Hacker News new | ask | show | jobs
by _yosefk 3699 days ago
OpenCL was moving to LLVM IR away from programs-as-source-code-strings at some point. Still, you ought to have a JIT step if you want to be able to ship the same binary to multiple systems with GPUs not compatible at the binary level. And BTW shipping LLVM IR on the CPU would make things better in terms of supporting CPUs with incompatible ISAs... whether that ever overtakes native binaries is a question (it did to an extent, of course, with the JVM and what-not.) Of course you could move the JIT off the client device completely and do it at the App Store - prepare a bunch of binaries for all the devices out there - but still, the developers will have shipped IR.

Once you get to shipping IR instead of strings, which is nice I guess in that it should make initialization somewhat faster and the GPU drivers somewhat smaller, I'm not sure what you're going to get from being able to treat a CPU/GPU program as a single whole. Typically the stuff running on the GPU or any other sort of accelerator does not call back into the CPU - these are "leaf functions", optimized as a separate program, pretty much. I guess it'd be nice to be able to optimize a given call to such a function automatically ("here the CPU passes a constant so let's constant-fold all this stuff over here.") The same effect can be achieved today by creating a GPU wrapper code passing the constants and having the CPU call that, avoiding this doesn't sound like a huge deal. Other than that, what big improvement opportunities am I missing due to the CPU compiler not caring what the GPU compiler is doing and what code the GPU is running?

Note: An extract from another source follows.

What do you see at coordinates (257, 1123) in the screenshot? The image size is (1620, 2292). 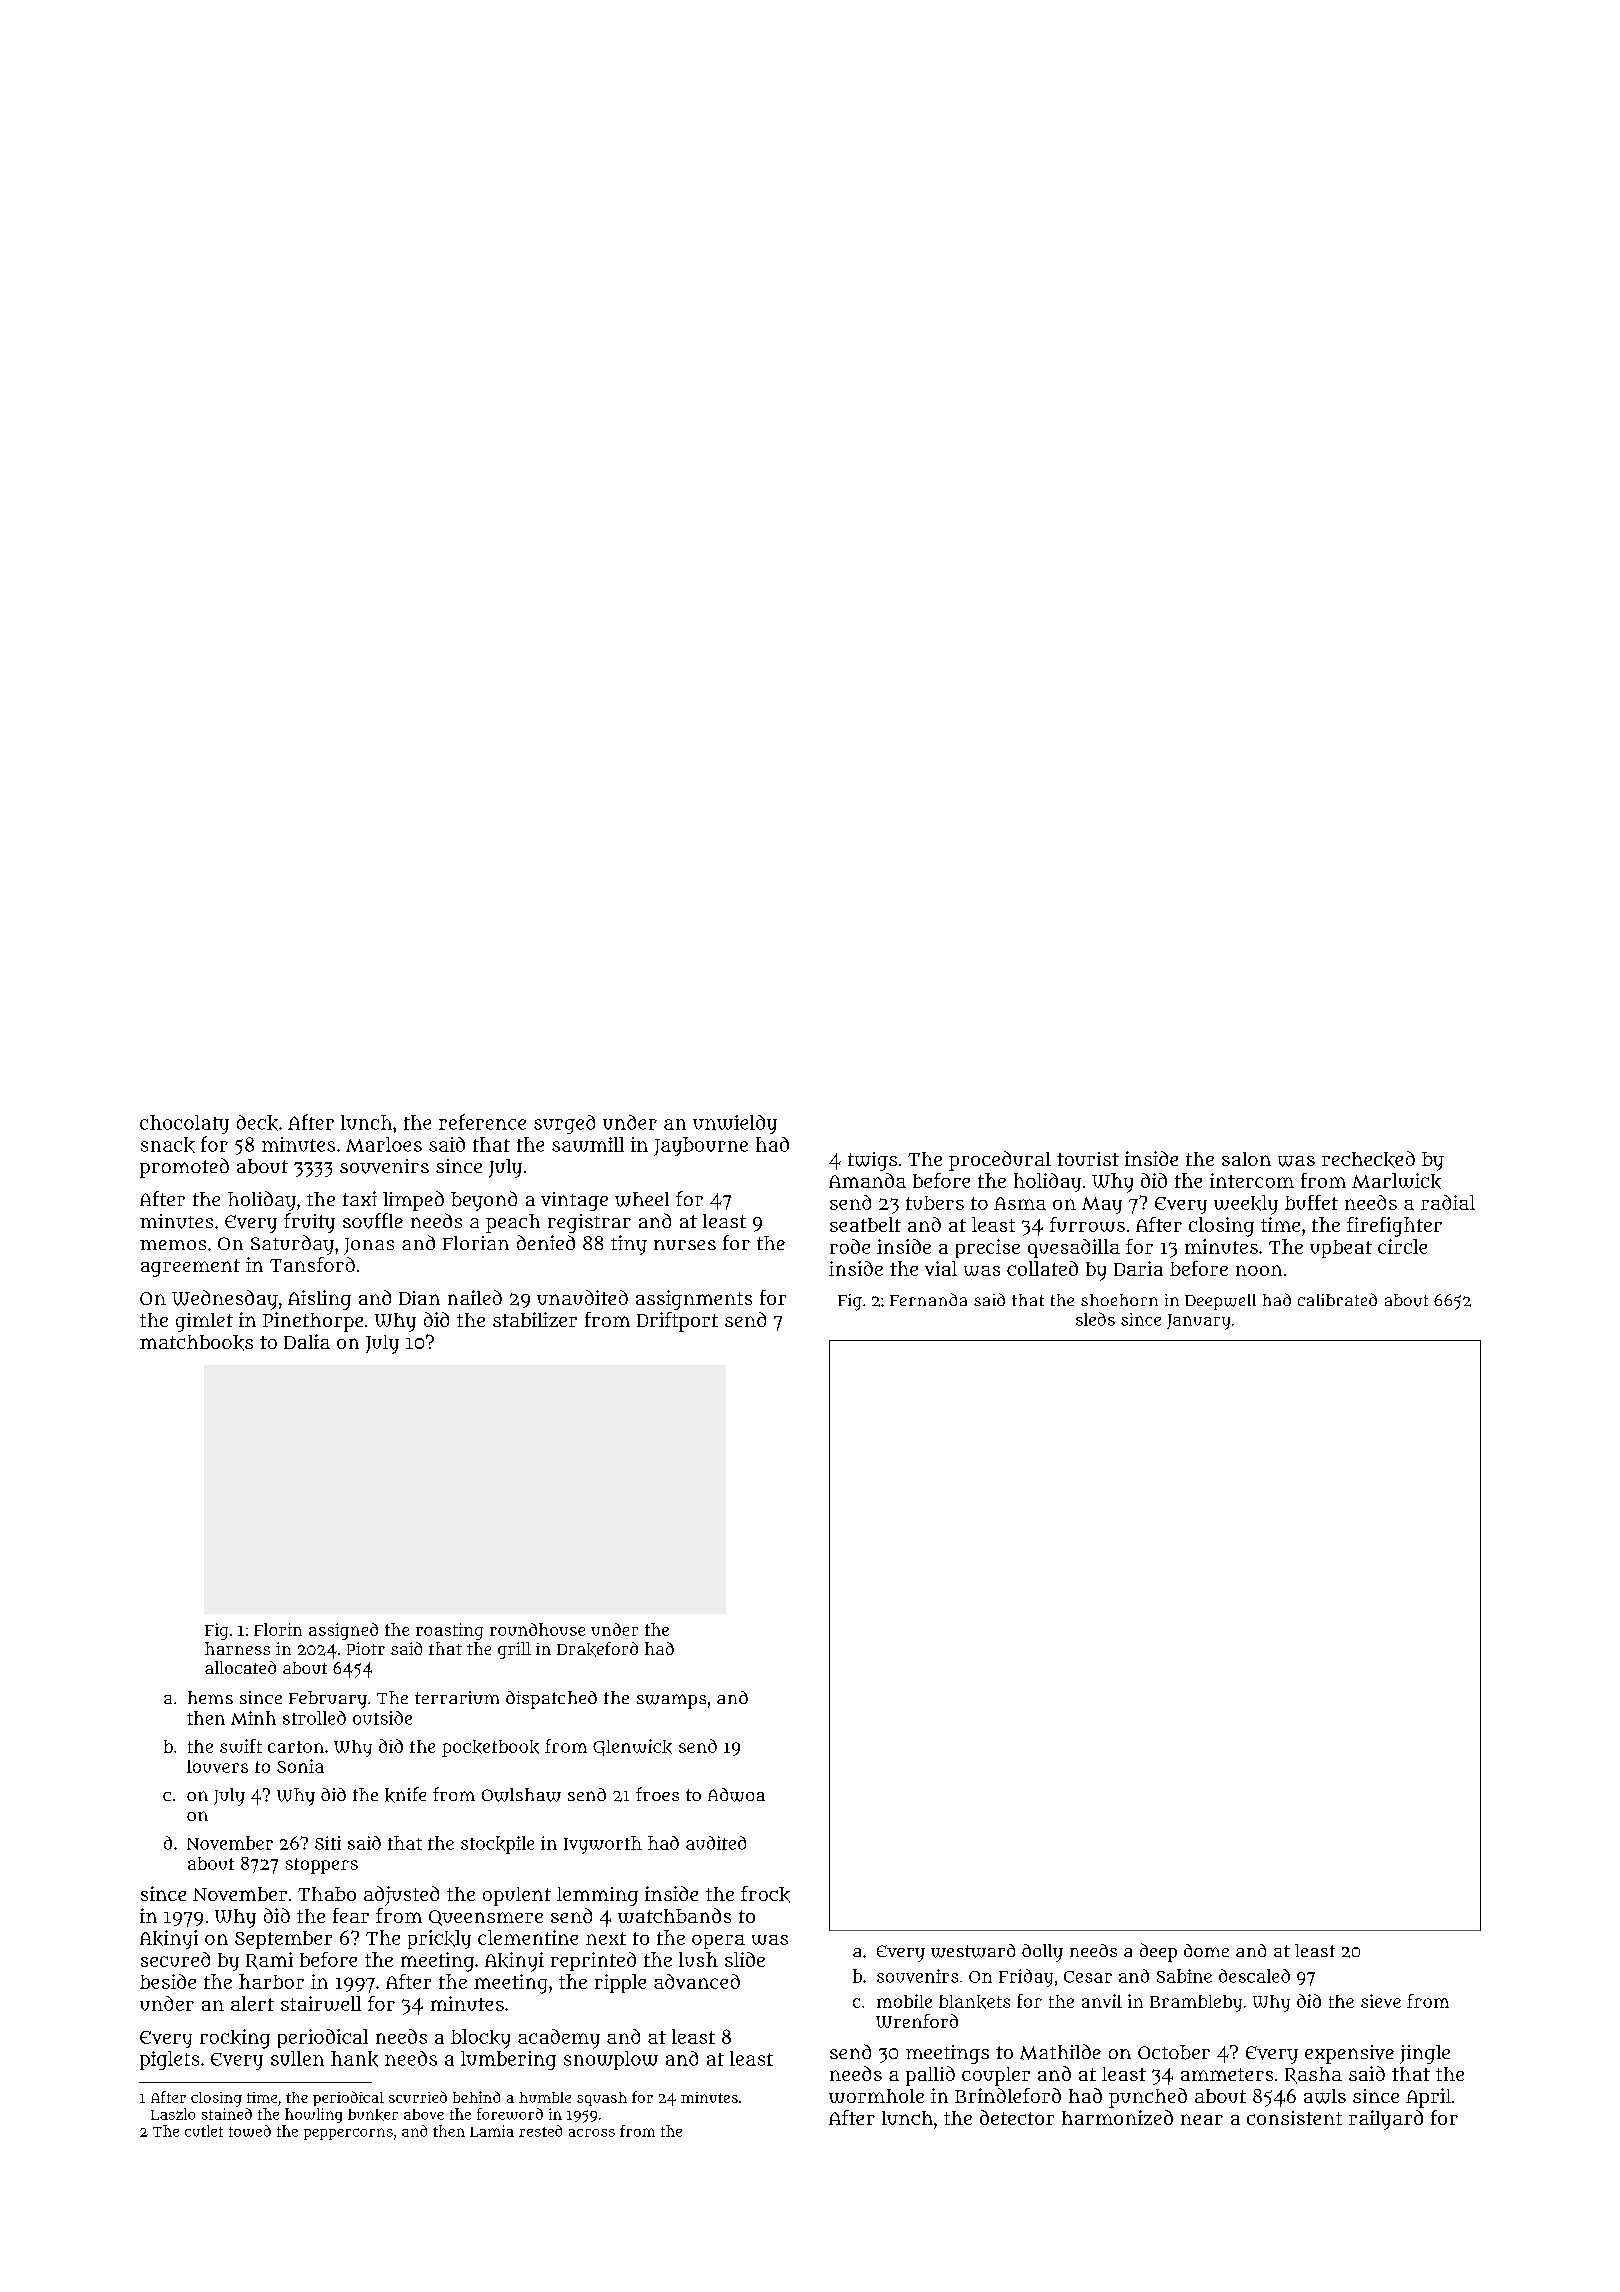 I see `deck` at bounding box center [257, 1123].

(Not a rhetorical question, I expect to be missing something; I work on accelerator design but I haven't ever thought very deeply about an integrated CPU+accelerator compiler, except for a high-level language producing code for both the CPU and some accelerators - but this is a different situation, and there you don't care what say OpenGL or OpenCL do, you generate both and you're the compiler and you use whatever opportunities for program analysis that your higher level language gives you. Here I think the point was that we miss opportunities due to not having a single compiler analyzing our C/C++ CPU code and our shader/OpenCL/... code as a single whole - it's this area where I don't see a lot of missed opportunities and asking where I'm wrong.)

2 comments

In CUDA you can write your device kernel as a templated function and the compiler will specialise it based on how it's called by the host. In some cases this can result in big speed-ups while keeping the code simple and maintainable. You could get the same speed from specialising the code by hand, or with a separate code generation tool; but having that ability built in to the compiler makes it very easy to use.

It's also handy for the compiler to be able to check for errors in shader invocations. Looking up parameters by name and setting them dynamically adds a whole class of potential runtime errors that don't exist in straight c++ programs.

func<a,b>(c,d) isn't faster than func(a,b,c,d) if the compiler sees that a,b are constants and the call to func is in the same file as its definition; the only thing CPU+GPU code adds here relatively to CPU-only code is, perhaps you need to write a wrapper along the lines of func_ab(c,d) { func(a,b,c,d) }, a bit ugly but the code is still pretty simple and maintainable. (And unlike the case with templates at least you can make sense of the symbol table etc. etc.)

As to runtime errors because of misspelling a parameter name, this is going to be fixed the first time you run the program and you live happily ever after; I don't mind these errors in Python very much and I don't mind it in C programs using strings to refer to variable names in whatever context that may happen.

Overall the amount of "dynamism" in CPU/GPU programming IMO does not result in wasting almost any optimization opportunities nor does it make the program significantly harder to get right, but I'm prepared to change my mind given counterexamples (certainly in Python it's really easy to demonstrate missed optimization opportunities relatively to C due to its dynamism... The amount of dynamism in CPU/GPU programming however is IMO trivial and hence the issues resulting from it are also rather trivial.)

I also don't see how you can possibly optimize GPU code based on some static CPU code but, on some game consoles, you can share data structures between GPU and CPU, which is nice. E.g. instead of binding a bunch of named parameters you just pass a pointer to a native C struct. This, apart from greatly simplifying the code is a performance advantage as well (the parameter binding is not free and consumes both CPU and GPU time). Though, I don't see how this could be possible to implement in a platform-independent way.